Central Newt

Notophthalmus viridescens louisianensis


Photo of a central newt adult on a plastic aquarium plant.
The central newt lives in and around woodland ponds and swamps in all but our far northwestern counties.
Jim Rathert

Salamandridae (newts) in the order Caudata (salamanders)


The adult central newt is a small aquatic salamander without gills or costal grooves (vertical grooves along the sides). The back is olive brown and the belly bright orange yellow. Some very small red spots ringed with black may be along the back on both sides of the spine. Numerous small black spots usually cover the body. A dark line runs from the nostril through the eye to the forelimbs.

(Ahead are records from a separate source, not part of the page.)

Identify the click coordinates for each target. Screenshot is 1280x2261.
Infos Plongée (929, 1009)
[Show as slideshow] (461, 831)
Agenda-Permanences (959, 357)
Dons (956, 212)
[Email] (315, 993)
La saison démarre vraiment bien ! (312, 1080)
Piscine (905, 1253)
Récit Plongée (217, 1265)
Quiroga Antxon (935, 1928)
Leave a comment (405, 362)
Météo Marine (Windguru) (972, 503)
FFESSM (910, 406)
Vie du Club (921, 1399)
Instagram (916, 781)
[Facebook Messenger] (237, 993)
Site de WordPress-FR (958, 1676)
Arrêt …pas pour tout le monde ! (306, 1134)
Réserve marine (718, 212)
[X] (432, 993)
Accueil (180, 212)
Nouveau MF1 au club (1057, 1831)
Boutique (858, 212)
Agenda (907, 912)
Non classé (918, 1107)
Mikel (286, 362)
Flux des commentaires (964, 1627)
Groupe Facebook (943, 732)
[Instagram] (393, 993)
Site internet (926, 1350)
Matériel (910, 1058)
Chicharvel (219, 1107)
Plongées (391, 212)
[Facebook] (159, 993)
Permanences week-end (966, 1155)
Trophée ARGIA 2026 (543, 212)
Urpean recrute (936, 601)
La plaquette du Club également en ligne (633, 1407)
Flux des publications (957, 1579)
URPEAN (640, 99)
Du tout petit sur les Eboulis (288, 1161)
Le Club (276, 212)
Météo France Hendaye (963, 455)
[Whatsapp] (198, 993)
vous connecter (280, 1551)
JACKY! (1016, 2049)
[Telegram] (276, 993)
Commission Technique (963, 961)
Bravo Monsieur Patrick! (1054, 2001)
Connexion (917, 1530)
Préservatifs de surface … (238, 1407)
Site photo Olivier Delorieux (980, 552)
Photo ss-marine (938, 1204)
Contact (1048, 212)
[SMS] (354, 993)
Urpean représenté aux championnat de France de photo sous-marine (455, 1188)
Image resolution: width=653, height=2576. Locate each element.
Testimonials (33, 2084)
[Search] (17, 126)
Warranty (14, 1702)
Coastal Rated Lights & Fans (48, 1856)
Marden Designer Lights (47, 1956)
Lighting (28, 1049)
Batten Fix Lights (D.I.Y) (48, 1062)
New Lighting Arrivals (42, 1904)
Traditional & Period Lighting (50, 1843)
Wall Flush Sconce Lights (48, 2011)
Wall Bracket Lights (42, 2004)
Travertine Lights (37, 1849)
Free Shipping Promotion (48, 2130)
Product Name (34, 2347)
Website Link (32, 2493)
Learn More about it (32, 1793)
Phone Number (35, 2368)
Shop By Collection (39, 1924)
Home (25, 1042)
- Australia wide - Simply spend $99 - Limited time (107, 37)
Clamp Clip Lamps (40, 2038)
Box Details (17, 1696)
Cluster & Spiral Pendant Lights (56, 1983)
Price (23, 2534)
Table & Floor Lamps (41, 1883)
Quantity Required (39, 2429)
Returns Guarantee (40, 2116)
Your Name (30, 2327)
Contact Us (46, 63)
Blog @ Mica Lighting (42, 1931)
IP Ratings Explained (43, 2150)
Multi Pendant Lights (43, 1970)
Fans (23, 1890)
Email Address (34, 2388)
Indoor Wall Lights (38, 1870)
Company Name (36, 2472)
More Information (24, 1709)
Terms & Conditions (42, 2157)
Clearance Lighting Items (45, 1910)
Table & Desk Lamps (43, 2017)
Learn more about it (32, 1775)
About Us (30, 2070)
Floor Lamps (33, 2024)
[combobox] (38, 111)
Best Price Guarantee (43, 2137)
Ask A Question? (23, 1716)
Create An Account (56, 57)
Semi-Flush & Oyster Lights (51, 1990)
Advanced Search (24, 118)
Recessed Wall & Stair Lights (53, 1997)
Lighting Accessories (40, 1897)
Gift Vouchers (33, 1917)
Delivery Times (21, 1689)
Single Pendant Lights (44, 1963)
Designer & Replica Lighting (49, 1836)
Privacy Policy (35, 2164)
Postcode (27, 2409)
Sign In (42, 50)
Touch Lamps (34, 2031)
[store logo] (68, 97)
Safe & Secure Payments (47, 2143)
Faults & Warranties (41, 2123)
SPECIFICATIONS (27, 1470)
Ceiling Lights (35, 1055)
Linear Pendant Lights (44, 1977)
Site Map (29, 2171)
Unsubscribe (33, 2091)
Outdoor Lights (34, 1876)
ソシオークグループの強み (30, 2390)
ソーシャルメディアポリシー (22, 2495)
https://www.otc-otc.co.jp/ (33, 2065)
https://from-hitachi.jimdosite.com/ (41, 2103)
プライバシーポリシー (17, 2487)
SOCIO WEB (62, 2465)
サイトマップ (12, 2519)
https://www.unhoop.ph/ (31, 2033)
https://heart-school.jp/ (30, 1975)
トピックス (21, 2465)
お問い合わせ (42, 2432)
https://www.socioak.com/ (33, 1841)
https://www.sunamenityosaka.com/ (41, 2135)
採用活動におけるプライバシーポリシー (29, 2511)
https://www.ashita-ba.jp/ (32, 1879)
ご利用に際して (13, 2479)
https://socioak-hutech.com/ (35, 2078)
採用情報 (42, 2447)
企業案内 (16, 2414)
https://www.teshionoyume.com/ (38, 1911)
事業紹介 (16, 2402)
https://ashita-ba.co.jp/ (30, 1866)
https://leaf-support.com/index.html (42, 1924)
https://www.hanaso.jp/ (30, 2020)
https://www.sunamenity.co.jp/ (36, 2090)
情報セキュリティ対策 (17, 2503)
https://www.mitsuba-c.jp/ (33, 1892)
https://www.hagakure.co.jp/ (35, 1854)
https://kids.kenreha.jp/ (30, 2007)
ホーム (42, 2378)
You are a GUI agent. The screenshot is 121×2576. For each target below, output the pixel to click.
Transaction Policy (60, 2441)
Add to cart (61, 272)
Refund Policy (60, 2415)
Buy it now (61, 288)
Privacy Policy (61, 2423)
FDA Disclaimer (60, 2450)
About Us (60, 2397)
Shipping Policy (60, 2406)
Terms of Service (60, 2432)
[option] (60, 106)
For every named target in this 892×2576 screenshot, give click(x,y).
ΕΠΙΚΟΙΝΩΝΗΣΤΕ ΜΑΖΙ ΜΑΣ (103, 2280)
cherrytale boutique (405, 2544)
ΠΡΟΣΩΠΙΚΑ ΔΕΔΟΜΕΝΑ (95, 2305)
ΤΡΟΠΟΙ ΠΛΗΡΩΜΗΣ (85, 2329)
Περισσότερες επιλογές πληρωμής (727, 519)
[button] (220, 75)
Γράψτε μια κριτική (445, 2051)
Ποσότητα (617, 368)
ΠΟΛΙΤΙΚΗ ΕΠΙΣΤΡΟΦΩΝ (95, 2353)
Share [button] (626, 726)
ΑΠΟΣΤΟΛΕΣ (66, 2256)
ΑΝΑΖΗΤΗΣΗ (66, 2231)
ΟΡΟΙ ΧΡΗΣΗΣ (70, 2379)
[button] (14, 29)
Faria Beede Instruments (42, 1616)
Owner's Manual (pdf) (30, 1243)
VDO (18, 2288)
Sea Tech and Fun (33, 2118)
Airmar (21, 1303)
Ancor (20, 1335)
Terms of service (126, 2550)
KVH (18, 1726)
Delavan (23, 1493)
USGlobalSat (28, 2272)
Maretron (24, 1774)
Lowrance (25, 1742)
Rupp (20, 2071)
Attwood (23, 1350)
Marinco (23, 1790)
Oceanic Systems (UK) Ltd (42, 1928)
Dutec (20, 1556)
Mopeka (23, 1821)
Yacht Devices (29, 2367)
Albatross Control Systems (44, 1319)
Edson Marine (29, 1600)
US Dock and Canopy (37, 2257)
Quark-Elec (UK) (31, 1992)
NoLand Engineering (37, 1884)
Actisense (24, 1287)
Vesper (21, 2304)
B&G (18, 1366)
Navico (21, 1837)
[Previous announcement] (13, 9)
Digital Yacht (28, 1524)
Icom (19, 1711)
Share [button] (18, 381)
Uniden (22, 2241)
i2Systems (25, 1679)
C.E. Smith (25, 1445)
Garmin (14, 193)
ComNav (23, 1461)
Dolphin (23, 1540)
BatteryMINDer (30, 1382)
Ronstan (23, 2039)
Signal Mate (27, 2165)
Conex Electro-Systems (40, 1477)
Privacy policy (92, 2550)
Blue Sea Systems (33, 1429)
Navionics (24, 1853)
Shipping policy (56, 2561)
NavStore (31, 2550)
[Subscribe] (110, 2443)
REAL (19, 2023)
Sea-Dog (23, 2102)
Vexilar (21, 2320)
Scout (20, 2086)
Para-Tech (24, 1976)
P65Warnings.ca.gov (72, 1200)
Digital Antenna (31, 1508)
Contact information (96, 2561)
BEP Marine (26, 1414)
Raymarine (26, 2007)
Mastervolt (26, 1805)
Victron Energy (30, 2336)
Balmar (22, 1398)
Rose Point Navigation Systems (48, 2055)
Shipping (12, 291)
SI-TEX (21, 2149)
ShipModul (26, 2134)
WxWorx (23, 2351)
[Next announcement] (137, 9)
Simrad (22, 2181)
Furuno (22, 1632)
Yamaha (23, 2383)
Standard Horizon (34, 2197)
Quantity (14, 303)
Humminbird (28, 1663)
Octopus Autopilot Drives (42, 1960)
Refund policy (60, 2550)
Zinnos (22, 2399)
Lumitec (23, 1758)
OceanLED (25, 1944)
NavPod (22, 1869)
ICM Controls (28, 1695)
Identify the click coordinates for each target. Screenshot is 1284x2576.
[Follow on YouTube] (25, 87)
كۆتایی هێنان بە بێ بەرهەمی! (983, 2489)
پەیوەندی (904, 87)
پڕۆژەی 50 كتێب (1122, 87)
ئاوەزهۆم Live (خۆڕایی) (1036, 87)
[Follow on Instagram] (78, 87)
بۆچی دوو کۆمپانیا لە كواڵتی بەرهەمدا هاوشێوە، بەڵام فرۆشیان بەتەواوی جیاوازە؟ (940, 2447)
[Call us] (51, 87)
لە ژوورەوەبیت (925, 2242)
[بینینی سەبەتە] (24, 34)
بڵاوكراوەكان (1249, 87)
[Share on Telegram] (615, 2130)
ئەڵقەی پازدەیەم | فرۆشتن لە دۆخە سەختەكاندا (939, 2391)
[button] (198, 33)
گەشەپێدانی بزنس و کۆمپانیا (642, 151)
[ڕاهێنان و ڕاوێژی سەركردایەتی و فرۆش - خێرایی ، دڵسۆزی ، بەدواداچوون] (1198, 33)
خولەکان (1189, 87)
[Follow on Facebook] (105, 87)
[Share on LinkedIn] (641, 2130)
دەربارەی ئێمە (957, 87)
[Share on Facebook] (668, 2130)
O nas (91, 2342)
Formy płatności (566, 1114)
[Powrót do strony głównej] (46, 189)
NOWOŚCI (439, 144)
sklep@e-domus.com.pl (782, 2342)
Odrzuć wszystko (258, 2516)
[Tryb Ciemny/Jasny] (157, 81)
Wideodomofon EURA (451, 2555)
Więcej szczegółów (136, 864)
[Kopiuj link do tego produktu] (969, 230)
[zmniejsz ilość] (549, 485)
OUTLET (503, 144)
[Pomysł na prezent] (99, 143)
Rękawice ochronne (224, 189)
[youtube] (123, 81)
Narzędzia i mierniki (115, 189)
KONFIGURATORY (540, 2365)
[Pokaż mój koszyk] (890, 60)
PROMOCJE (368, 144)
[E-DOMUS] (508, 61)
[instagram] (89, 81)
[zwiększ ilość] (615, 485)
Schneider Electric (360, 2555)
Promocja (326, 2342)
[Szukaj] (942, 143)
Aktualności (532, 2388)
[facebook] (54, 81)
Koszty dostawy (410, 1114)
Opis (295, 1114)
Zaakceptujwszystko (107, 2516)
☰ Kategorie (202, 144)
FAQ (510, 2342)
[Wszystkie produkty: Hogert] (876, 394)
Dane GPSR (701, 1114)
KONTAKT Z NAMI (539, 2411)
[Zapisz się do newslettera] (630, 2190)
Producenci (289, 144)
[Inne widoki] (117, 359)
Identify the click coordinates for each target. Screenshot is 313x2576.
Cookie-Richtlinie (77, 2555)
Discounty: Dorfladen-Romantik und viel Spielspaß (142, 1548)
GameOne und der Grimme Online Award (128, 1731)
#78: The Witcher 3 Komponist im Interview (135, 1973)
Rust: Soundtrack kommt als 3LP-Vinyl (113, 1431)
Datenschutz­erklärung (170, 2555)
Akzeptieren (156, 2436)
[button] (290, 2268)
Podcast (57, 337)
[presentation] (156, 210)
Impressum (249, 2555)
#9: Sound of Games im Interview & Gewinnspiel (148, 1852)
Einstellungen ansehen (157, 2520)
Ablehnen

For a couple of years in the middle (“eft”) stage of their life cycle, central newts live on land. Efts are dull brown to reddish brown, with a rounded tail and rough, almost bumpy skin. The youngest, larval individuals are aquatic and have gills. Upon hatching, they are about ¼ inch long.


Adult length: 2½–4 inches; efts 1¼–3¼ inches.


Photo of a central newt eft on a white background.
Central Newt (Eft)
Central newts have a complex life cycle, with two mostly aquatic stages separated by a land-dwelling “eft” stage.


Photo of a central newt adult suspended in water.
Central Newt (Adult)
The adult central newt has an olive brown back, and numerous small black spots usually cover the body.


Photo of a central newt eft showing bumpy skin.
Central Newt (Eft)
Central newts live on land in the middle, or “eft” stage of their life cycle.


Photo of a central newt eft on a leaf.
Central Newt (Eft)
Central newt efts take shelter under logs, rocks, or piles of dead leaves in wooded areas.


Photo of a central newt eft sticking out its tongue.
Central Newt (Eft)
Central newt efts eat small insects and tiny snails they find under logs and rocks.
Habitat and conservation

Adults live in woodland ponds, swamps, and occasionally water-filled ditches. They are seldom numerous in ponds that harbor fish or that lack aquatic plants. The efts take shelter under logs, rocks, or piles of dead leaves in wooded areas and may travel far from the ponds they hatched in. Newts are active throughout the year and have been seen swimming under ice. The central newt is the only member of its family in Missouri.


Adult newts eat small aquatic invertebrates such as worms, small mollusks, insects, crayfish, salamander larvae, and small tadpoles. The terrestrial efts eat small insects and tiny snails they find under logs and rocks. The aquatic larvae eat smaller aquatic invertebrates.

Central Newt Distribution Map
Distribution in Missouri

Throughout most of the state. Mainly found in forested regions, especially the Ozarks; absent from the northwestern corner.

Life cycle

Central newts have a complex life cycle. Breeding occurs in late March through early May. Fertilization is internal. Over a period of weeks in May and June, a female can lay 200–375 eggs, singly, on aquatic plants. These hatch after 3–5 weeks. The larvae live in water until late July or early August, then transform into land-dwelling efts. After living 2–3 years on land, they return to a pond or swamp, change into adults, and spend the rest of their lives mostly in water.

Human connections

Humans can play a role in protecting our newt populations. If you own land, provide or protect fishless woodland ponds, swamps, and small sloughs, downed logs, brush piles, and other forest-floor debris.

Ecosystem connections

ewts have few predators because they produce toxic skin secretions that make them taste bad. Interestingly, one study showed the skin of efts to be up to 10 times more toxic than that of the aquatic adults.

Scientists have suggested several explanations for the unusual life cycle of newts. The terrestrial eft stage is apparently an adaptive boon when natal ponds are small, likely to dry up, crowded with newt larvae or other animals competing for food, and/or likely to hold predators, and when nearby terrestrial habitats offer plenty of food compared to the natal pond. Also, moving onto land encourages dispersal of individuals, which then can discover new ponds and unrelated newts to mate with.